The other islands of the Ægean Sea had nearly all lost their political
importance, and their commercial life was absorbed by the new states of
Asia Minor, Macedonia, and Rhodes. It was not so with the Archipelago of
the Ionian Sea, the prosperity of which continued until the moment when
it fell into the power of the Romans. Corcyra, which received into its
port the Roman forces, owed to its fertility and favourable position an
extensive commerce. The rival of Corinth since the fourth century, she
became corrupted like Byzantium and Zacynthus (_Zante_), which
Agatharchides, towards 640, represents as grown effeminate by excess of
luxury. [467]
[Sidenote: Sardinia. ]
XXI. The flourishing condition of Sardinia arose especially from the
colonies which Carthage had planted in it. The population of this island
rendered itself formidable to the Romans by its spirit of
independence. [468] From 541[469] to 580, 130,000 men were slain, taken,
or sold. [470] The number of these last was so considerable, that the
expression _Sardinians to sell_ (_Sardi venales_) became
proverbial. [471] Sardinia, which now counts not more than 544,000
inhabitants, then possessed at least a million. Its quantity of corn,
and numerous herds of cattle, made of this island the second granary of
Carthage. [472] The avidity of the Romans soon exhausted it. Yet, in 552,
the harvests were still so abundant, that there were merchants who were
obliged to abandon the wheat to the sailors for the price of the
freight. [473] The working of the mines and the trade in wool of a
superior quality[474] occupied thousands of hands.
[Sidenote: Corsica. ]
XXII. Corsica was much less populous. Diodorus Siculus gives it hardly
more than 30,000 inhabitants,[475] and Strabo represents them as
savages, and living in the mountains. [476] According to Pliny, however,
it had thirty towns. [477] Resin, wax, honey,[478] exported from
factories founded by the Etruscans and Phocæans on the coasts, were
almost the only products of the island.
[Sidenote: Sicily. ]
XXIII. Sicily, called by the ancients the favourite abode of Ceres, owed
its name to the Sicani or Siculi, a race which had once peopled a part
of Italy; Phœnician colonies, and afterwards Greek colonies, had
established themselves in it. In 371, the Greeks occupied the eastern
part, about two-thirds of the island; the Carthaginians, the western
part. Sicily, on account of its prodigious fertility, was, as may be
supposed, coveted by both peoples; it was soon the same in regard to the
Romans, and, after the conquest, it became the granary of Italy. [479]

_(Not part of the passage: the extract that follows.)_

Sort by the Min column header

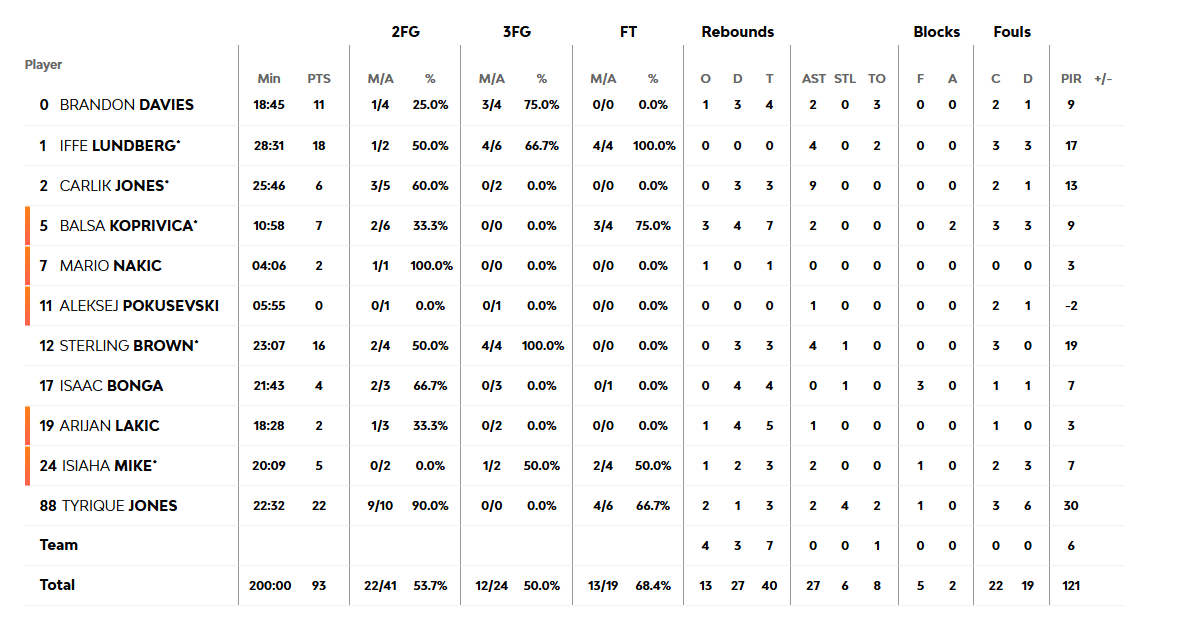269,79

The orations of Cicero against Verres show the prodigious quantities of
wheat which it sent, and to what a great sum the tenths or taxes
amounted, which procured immense profits to the farmers of the
revenues. [480]
The towns which, under Roman rule, declined, were possessed of
considerable importance at the time of which we are speaking. The first
among them, Syracuse, the capital of Hiero’s kingdom, contained 600,000
souls; it was composed of six quarters, comprised in a circumference of
180 stadia (36 kilometres); it furnished, when it was conquered, a booty
equal to that of Carthage. [481] Other cities rivalled Syracuse in extent
and power. Agrigentum, in the time of the first Punic war, contained
50,000 soldiers;[482] it was one of the principal garrisons in
Sicily. [483] Panormus (_Palermo_), Drepana (_Trapani_), and Lilybæum
(_Marsala_), possessed arsenals, docks for ship-building, and vast
ports. The roadstead of Messina was capable of holding 600 vessels. [484]

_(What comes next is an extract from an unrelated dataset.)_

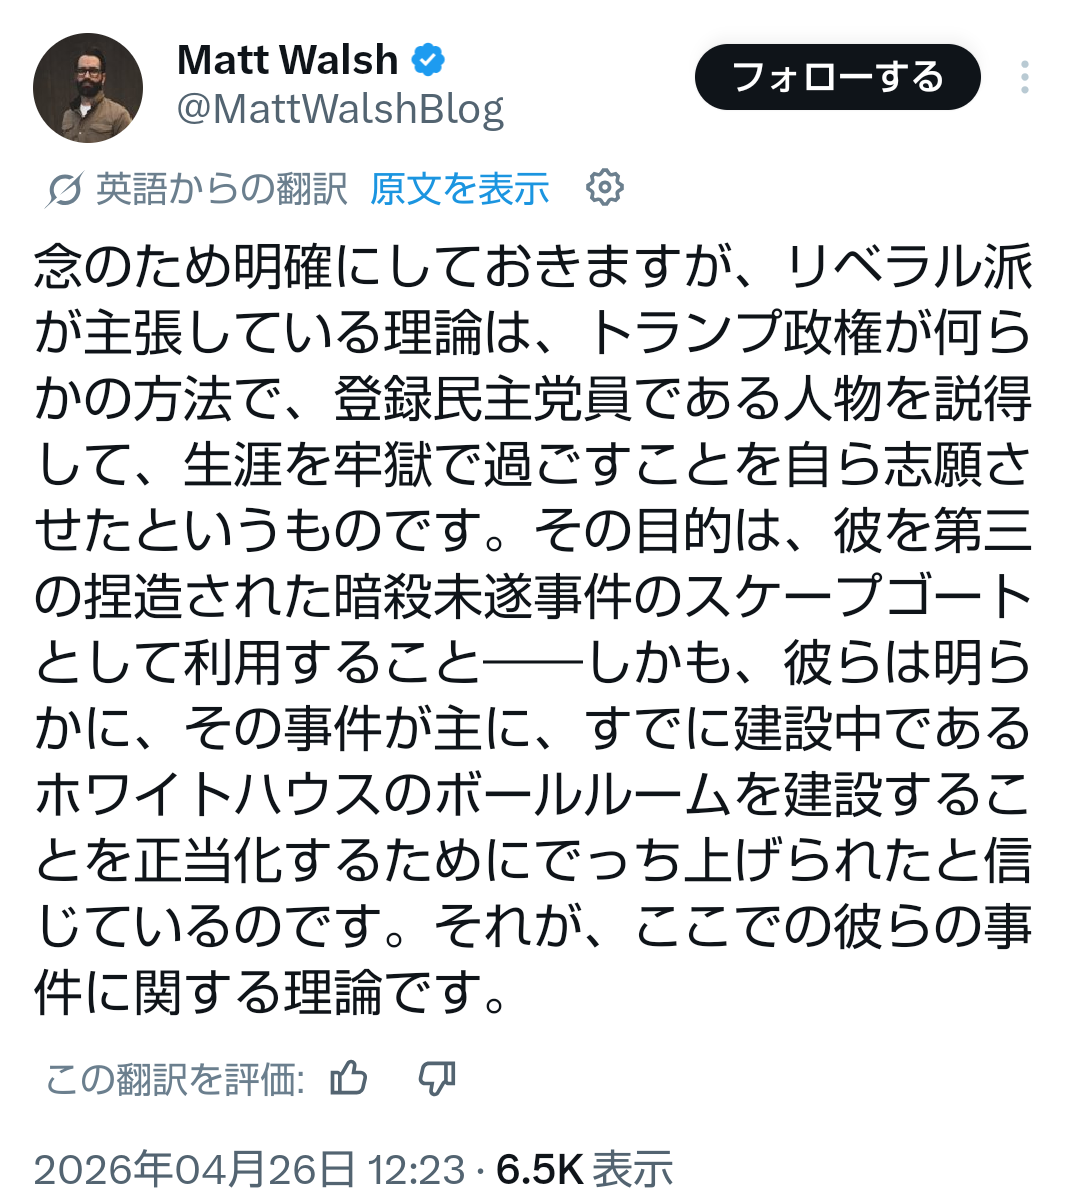The height and width of the screenshot is (1201, 1080).
Task: Rate translation with thumbs up
Action: tap(349, 1078)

Sicily is still the richest country in ancient monuments; our
admiration is excited by the ruins of twenty-one temples and of eleven
theatres, among others that of Taormina, which contained 40,000
spectators. [485]
* * * * *
This concise description of the countries bordering on the
Mediterranean, two or three hundred years before our era, shows
sufficiently the state of prosperity of the different peoples who
inhabited them. The remembrance of such greatness inspires a very
natural wish, namely, that henceforth the jealousy of the great powers
may no longer prevent the East from shaking off the dust of twenty
centuries, and from being born again to life and civilisation!
CHAPTER V.
PUNIC WARS AND WARS OF MACEDONIA AND ASIA.
(From 488 to 621. )
[Sidenote: Comparison between Rome and Carthage. ]
I. Rome, having extended her dominion to the southern extremity of
Italy, found herself in face of a power which, by the force of
circumstances, was to become her rival.
Carthage, situated on the part of the African coast nearest to Sicily,
was only separated from it by the channel of Malta, which divides the
great basin of the Mediterranean in two. She had, during more than two
centuries, concluded, from time to time, treaties with Rome, and, with a
want of foresight of the future, congratulated the Senate every time it
had gained great advantages over the Etruscans or the Samnites.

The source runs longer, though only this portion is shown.